I don't feed anything with ingredients from China because of all the recalls.....even treats. Trouble with the food ratings is they don't consider where the companies source their ingredients and most get things from China. The companies I mentioned above do not. I called them myself.


----------



## SJ1998 (Feb 4, 2013)

You dont want to cheap out on the food. A small dog does not eat that much and you'll save in vet bills later. In fact you probably dont need to take the dogs to the vet in general as much as people tell you to do but that is another topic. I agree with the previous poster, you want to avoid foods from areas without heavy regulation. The US is even a little sketchy on some things. The US allows things that the EU doesnt. 

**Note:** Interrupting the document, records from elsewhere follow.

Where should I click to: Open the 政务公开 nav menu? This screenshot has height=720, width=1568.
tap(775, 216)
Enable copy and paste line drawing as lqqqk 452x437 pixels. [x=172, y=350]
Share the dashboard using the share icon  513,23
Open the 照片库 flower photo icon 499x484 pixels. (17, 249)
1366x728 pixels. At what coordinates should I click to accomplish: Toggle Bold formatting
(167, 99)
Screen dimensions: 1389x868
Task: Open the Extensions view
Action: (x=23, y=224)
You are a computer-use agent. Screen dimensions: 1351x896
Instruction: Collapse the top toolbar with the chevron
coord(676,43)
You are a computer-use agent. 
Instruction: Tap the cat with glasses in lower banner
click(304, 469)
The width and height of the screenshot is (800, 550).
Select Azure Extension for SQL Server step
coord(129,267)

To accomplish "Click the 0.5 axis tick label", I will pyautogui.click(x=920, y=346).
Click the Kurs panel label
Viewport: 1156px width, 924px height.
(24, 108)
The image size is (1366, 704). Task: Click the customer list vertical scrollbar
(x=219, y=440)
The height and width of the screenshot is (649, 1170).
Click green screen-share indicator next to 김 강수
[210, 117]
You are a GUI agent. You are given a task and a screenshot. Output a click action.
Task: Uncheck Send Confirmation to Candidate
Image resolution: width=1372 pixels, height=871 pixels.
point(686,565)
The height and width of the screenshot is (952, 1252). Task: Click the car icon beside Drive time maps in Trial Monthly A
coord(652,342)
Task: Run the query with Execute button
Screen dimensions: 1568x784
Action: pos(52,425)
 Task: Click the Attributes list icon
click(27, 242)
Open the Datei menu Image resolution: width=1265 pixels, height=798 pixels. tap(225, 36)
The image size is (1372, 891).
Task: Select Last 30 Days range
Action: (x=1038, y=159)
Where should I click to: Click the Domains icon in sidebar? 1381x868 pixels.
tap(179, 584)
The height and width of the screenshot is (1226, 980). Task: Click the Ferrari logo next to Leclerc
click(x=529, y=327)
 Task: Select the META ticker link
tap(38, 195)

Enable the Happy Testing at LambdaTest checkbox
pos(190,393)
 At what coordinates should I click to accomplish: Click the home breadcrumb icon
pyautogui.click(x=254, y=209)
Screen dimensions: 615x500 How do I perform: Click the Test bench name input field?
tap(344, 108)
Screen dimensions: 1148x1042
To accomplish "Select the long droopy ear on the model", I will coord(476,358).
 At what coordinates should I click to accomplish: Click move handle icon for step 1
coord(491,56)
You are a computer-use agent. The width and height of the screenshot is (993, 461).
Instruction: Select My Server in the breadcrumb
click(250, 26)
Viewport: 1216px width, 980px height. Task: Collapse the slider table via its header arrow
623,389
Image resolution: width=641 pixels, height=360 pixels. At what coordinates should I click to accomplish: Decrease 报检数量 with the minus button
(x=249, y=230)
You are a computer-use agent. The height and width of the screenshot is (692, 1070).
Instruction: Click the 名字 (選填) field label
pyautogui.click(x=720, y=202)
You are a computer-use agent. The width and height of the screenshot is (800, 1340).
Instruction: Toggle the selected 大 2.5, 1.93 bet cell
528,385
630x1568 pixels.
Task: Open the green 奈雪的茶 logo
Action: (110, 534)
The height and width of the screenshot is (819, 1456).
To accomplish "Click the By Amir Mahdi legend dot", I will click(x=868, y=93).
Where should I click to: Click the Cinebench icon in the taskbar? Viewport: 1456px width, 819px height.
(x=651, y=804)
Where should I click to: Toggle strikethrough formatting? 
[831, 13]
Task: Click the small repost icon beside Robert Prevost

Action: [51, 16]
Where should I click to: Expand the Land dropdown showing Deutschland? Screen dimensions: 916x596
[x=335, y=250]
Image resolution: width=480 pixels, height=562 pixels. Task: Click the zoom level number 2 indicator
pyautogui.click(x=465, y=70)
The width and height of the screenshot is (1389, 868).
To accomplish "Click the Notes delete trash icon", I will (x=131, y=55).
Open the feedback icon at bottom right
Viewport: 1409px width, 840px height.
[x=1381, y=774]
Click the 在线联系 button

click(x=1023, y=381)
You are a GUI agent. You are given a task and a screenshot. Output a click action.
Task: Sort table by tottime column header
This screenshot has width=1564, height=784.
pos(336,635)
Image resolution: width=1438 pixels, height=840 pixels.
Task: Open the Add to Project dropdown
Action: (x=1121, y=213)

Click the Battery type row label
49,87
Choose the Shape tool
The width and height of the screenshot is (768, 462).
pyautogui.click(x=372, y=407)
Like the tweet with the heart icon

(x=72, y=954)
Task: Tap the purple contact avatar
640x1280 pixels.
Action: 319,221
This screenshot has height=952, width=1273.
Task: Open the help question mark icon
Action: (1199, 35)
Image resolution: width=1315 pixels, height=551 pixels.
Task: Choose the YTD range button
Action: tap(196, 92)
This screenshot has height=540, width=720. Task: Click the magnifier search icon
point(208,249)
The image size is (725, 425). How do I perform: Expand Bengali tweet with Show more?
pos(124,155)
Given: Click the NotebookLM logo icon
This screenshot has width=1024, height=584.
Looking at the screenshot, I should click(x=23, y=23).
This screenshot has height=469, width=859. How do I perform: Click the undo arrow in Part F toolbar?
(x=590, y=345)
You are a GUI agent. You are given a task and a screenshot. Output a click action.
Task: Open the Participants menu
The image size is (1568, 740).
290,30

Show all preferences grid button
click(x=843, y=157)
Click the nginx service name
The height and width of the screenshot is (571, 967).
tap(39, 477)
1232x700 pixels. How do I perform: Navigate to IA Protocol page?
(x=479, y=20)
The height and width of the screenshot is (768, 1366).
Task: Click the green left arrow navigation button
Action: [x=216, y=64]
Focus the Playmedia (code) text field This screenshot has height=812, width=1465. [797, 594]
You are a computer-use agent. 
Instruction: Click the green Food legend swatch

Many people on here use Honest Kitchen and adding chicken etc using recommendations from a one time consultation with Sabine. If you shop carefully home cooked is not expensive. I use a combination of Ziwi Peak and commercial raw because I am not good with doing home prepared. 

My neighbor feeds Fromm, his dog seems to do well on it. You can also sometimes get a better deal buying online either through promotions such as on wag and/or frequent buying cards.


----------



## Gibbs Mom and Dad (Jun 3, 2013)

My wife and I agonized over our food choice for a while. Our breeder was feeding a high caliber kibble. After doing my research, I decided a raw frozen was best for us. I emphasize "best for us" because I don't mean to imply it is the best. We were not going to prepare the food ourselves and I did not feel the need to consult with Sabine at that time.

We narrowed our raw frozen choice to Nature's Variety Instinct and Primal Raw. We found Primal Raw to be more economical than Natures Variety in terms of price to quantity fed. Primal has a variety of flavors we rotate:

Chicken
Duck
Pheasant
Lamb
Venison
Beef

They also have Rabbit, but Dana would probably divorce me if I fed Gibbs rabbit. She had two rabbits growing up, and in addition to other names, I call her my little "Bunny Head". 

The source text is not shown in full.